94ce: e8 54 f8 ff ff callq 8d27 <helper_function>
0000000000008eec <different_perfectly_fine_invoker>:
8eec: 55 push %rbp
8eed: 48 89 e5 mov %rsp,%rbp
8ef0: 48 83 ec 30 sub $0x30,%rsp
8ef4: 48 89 7d d8 mov %rdi,-0x28(%rbp)
8ef8: 48 c7 45 e0 00 00 00 movq $0x0,-0x20(%rbp)
8eff: 00
8f00: 48 c7 45 e8 00 00 00 movq $0x0,-0x18(%rbp)
8f07: 00
8f08: c7 45 f0 00 00 00 00 movl $0x0,-0x10(%rbp)
8f0f: 48 8d 55 e0 lea -0x20(%rbp),%rdx
8f13: 48 8b 45 d8 mov -0x28(%rbp),%rax
8f17: 48 89 d6 mov %rdx,%rsi
8f1a: 48 89 c7 mov %rax,%rdi
;; Another example of non-optimized call to that function.
8f1d: e8 05 fe ff ff callq 8d27 <helper_function>
The Original C++ Code
This is a sanitized version of the original C++. I've just changed some names
and removed irrelevant code. Forgive my paranoia, I just don't want to expose
too much code from unpublished and unreleased work :-).
static void helper_function(my_struct_t *e, int *outArr)
{
unsigned char event_type = e->header.type;
if (event_type == event_A || event_type == event_B) {
outArr[0] = action_one;
} else if (event_type == event_C) {
outArr[0] = action_one;
outArr[1] = action_two;
} else if (...) { ... }
}
static void buggy_invoker(my_struct_t *e, predicate_t pred)
{
// MAX_ACTIONS is #defined to 5
int action_array[MAX_ACTIONS] = {0};
helper_function(e, action_array);
...
}
static int has_any_actions(my_struct_t *e)
{
int actions[MAX_ACTIONS] = {0};
helper_function(e, actions);
return actions[0] != 0;
}
// *** ENTRY POINT to this code is this function (note not static).

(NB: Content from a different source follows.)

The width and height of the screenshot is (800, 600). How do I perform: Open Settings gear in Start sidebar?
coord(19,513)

void perfectly_fine_invoker(my_struct_t e, predicate_t pred)
{
memfence();
if (has_any_actions(&e)) {
buggy_invoker(&e, pred);
}
...
}
If you think I've obfuscated or eliminiated too much, let me know. Users of
this code call 'perfectly_fine_invoker'. With optimization, g++ optimizes the
'has_any_actions' function away into a direct call to 'helper_function', which
you can see in the assembly.
The Question
So, my question is, does it look like a buggy optimization to anyone else?

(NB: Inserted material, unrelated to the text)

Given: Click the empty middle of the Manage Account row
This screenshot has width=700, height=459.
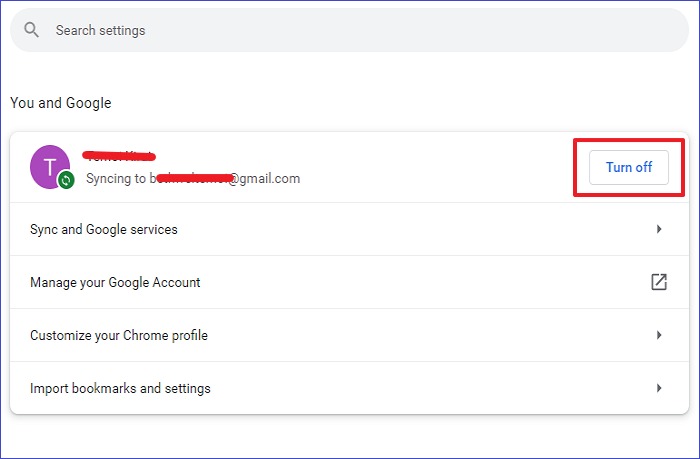Looking at the screenshot, I should (420, 282).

If it would be helpful, I could post a sanitized version of the original C++ code.
This is my first posting to Stack Overflow, so please let me know if I can do
anything to make the question clearer, or provide any additional information.
The Answer
Edit (several days after the fact):
I accepted an answer below to my question -- it was not an optimization bug in g++, I was just looking at the assembly code wrong.
However, for whoever may be viewing this question in the future, I've found the answer. I did some reading on undefined behavior in C ( http://blog.regehr.org/archives/213 and http://blog.llvm.org/2011/05/what-every-c-programmer-should-know.html ) and some of the descriptions of the compiler optimizing away functions with undefined behavior seemed eerily familiar.

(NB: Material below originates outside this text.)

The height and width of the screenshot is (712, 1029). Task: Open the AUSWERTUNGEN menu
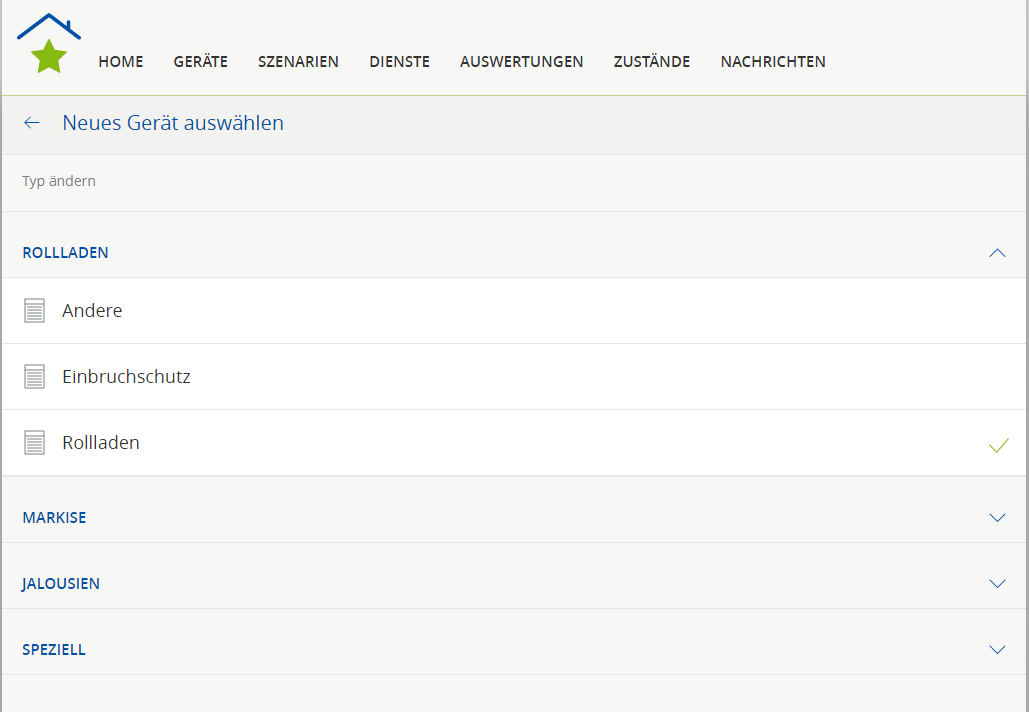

I added some NULL-pointer checks to the function 'helper_function' and lo and behold... bug goes away. I should have had the NULL-pointer checks to begin with, but apparently not having them allowed g++ to do whatever it wanted (in my case, optimize away the call).
Hope this information helps someone down the road.
I think you are looking at the wrong thing. I imagine the compiler notice that your function is short and doesn't touch the %rdi register so it just leaves it alone (you have the same variable as the first parameter, which I guess is what is placed in %rdi. See page 21 here http://www.x86-64.org/documentation/abi.pdf)
If you look at the unoptimized version it saves the %rdi register on this line
9498: 48 89 bd 38 fe ff ff mov %rdi,-0x1c8(%rbp)
...and then later just before calling helper_function it moves the saved value into %rax that is moved into %rdi.
94c1: 48 8b 85 38 fe ff ff mov -0x1c8(%rbp),%rax
94c8: 48 89 d6 mov %rdx,%rsi
94cb: 48 89 c7 mov %rax,%rdi
When optimizing it the compiler just get rid of all that moving back and forth.